### Brano riportato:
========
Sul piazzale del Centro di conservazione beni culturali abbiamo incontrato per caso Erica. Ridendo ci ha raccontato di essere tornata dopo anni sul lago di Zurigo. «Era bello nel Sottoceneri, ma a un certo punto si capisce di nuovo qual è il proprio posto», ha detto con quella calma lieve che molti qui sembrano avere.
Più tardi, alla festa del pane nella Casa Tomé abbiamo rincontrato Erica, immersa in un ambiente che profumava di anice e di fuoco di legna. In quest’atmosfera le persone svolgevano varie attività, come impastare il pane, trasportare ceste e sfornare il pane dal forno. Lì abbiamo parlato con turisti che apprezzavano la tranquillità della valle e con abitanti del posto che utilizzavano la festa come momento d’incontro.
E in mezzo a tutto questo c’era Cassiano Luminati, che ci aveva guidati per Poschiavo come qualcuno che porta in tasca un intreccio di storia, orgoglio e nostalgia. Alla festa del pane non era più il narratore, ma parte integrante dell‘evento. Nelle conversazioni, nelle risate, nel ritmo del paese. Per un attimo sembrava che proprio il pane poschiavino tenesse insieme tutto questo: le persone, le loro storie, il paese.
Abbiamo risalito un tratto del pendio. In una radura nel bosco ci siamo fermati a guardare il paese laggiù in fondo, compatto e tranquillo tra i versanti, con i suoi tetti di pietra. Da lassù abbiamo ripensato a Diego Battilana, il forestale che ci aveva raccontato dei boschi che qui sono ormai più spazi di protezione che foreste produttive. Di nuove specie arboree, del cambiamento climatico, di formulari e burocrazia, del nuovo camion e della speranza di avere una segheria propria in Val Poschiavo. Ci è diventato chiaro che anche i boschi hanno delle storie che si ascoltano solo quando qualcuno le racconta.
========
### Dati memorizzati:
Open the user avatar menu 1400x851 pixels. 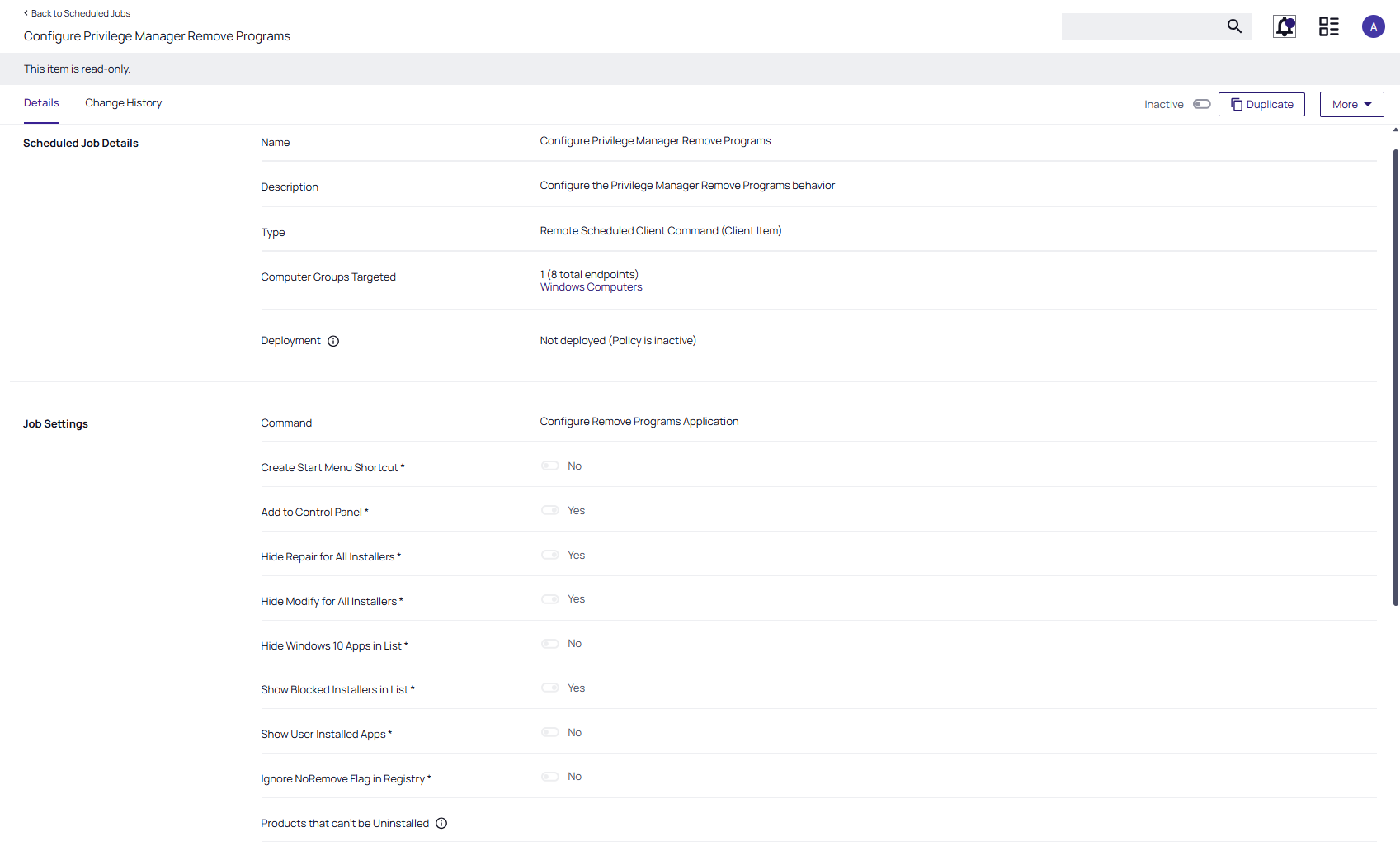(1373, 26)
========
### Completa quanto segue:
A: Rispondi a queste domande sul brano riportato:
(i) Su quale lago è tornata Erica?
(ii) Di che cosa profumava l'ambiente della festa del pane nella Casa Tomé?
(iii) Che mestiere fa Diego Battilana?
B: Elenca tutte le attività che, secondo il brano riportato, le persone svolgevano alla festa del pane.
C: Riporta senza modifiche il passo del brano riportato che va da "Più tardi, alla" fino a "come momento d’incontro." compreso.

### Soluzioni dei compiti:
A:
(i) Sul lago di Zurigo.
(ii) Di anice e di fuoco di legna.
(iii) Il forestale.

B:
- Impastare il pane
- Trasportare ceste
- Sfornare il pane dal forno

C:
Più tardi, alla festa del pane nella Casa Tomé abbiamo rincontrato Erica, immersa in un ambiente che profumava di anice e di fuoco di legna. In quest’atmosfera le persone svolgevano varie attività, come impastare il pane, trasportare ceste e sfornare il pane dal forno. Lì abbiamo parlato con turisti che apprezzavano la tranquillità della valle e con abitanti del posto che utilizzavano la festa come momento d’incontro.